Background: The purpose of this study was to evaluate the role of integrin-α5 (ITGA5) in regulating the migration capacity of human dental pulp stem cells (hDPSCs), which might provide new evidence for understanding the repair and regeneration mechanisms of dental pulp tissues.
Materials and methods: The enzyme digestion method was employed to isolate the hDPSCs from dental pulp tissues. The cell surface markers of hDPSCs were detected using flow cytometry analysis. Then the colony forming and multi-differentiation capacity of hDPSCs were evaluated. The lentivirus vector that carried the ITGA5 shRNA was constructed and real-time PCR was used to examine the effectiveness of ITGA5 shRNA lentivirus. Then transwell assay was performed to evaluate the impact of ITGA5 inhibition on the migration capability of hDPSCs.

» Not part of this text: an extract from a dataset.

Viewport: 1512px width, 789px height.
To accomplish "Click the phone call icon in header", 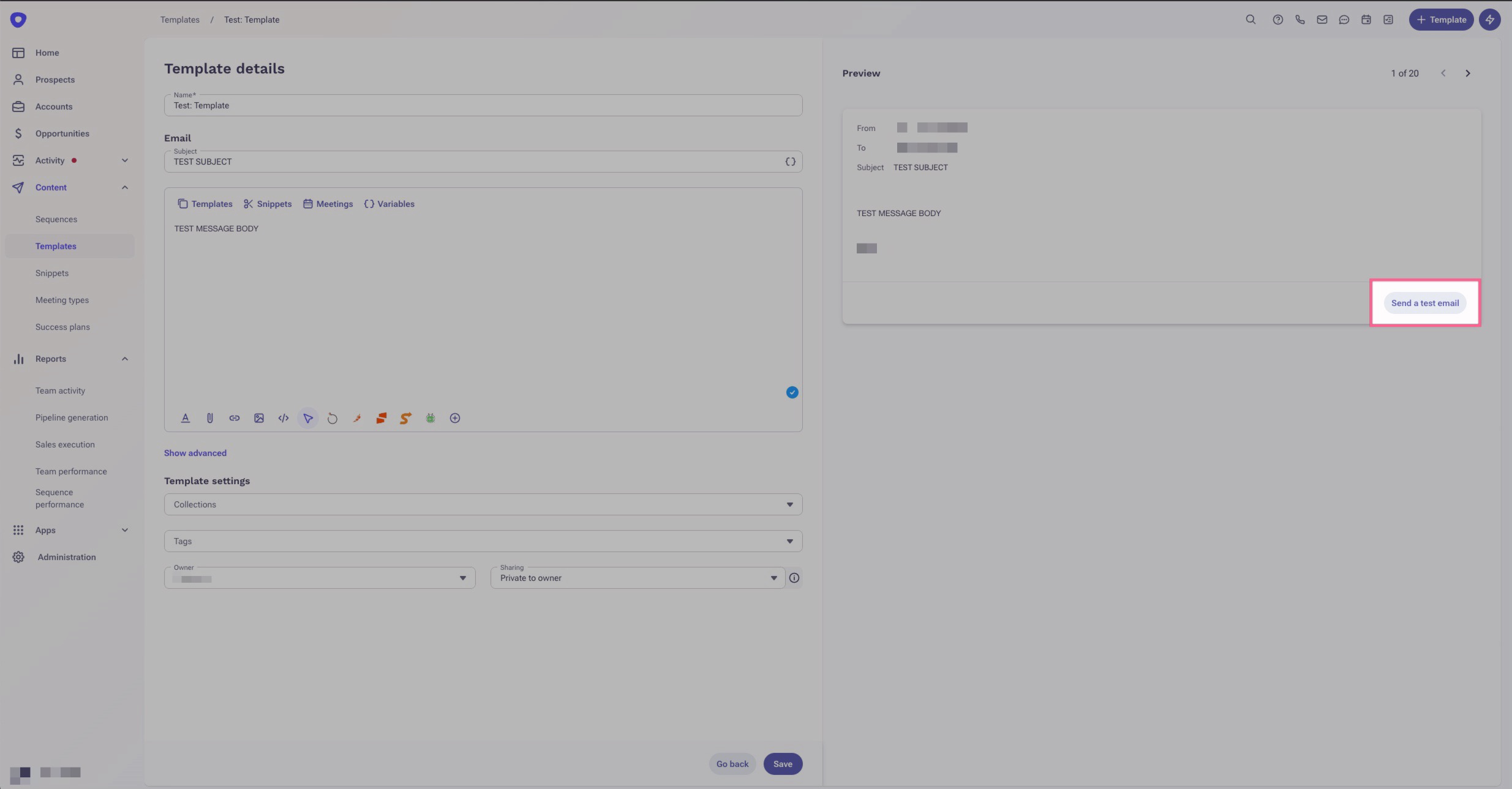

Results: Our results showed that the cells we isolated from the dental pulps were positive for mesenchymal stem cells biomarkers. In addition, the cells possessed both colony forming capacity and multi-differentiation potential. ITGA5 shRNA lentivirus could not only infect hDPSCs with high efficiency, but also down-regulate the expression level of ITGA5 mRNA significantly (P<0.01). The transwell assay revealed the number of cells that migrated to the lower chamber was significantly less in the ITGA5 shRNA group compared with that in the scrambled shRNA group (P=0.016).
Conclusion: ITGA5 plays an important role in maintaining and regulating the normal migration capacity of hDPSCs.
Keywords: ITGA5; hDPSCs; lentivirus; migration.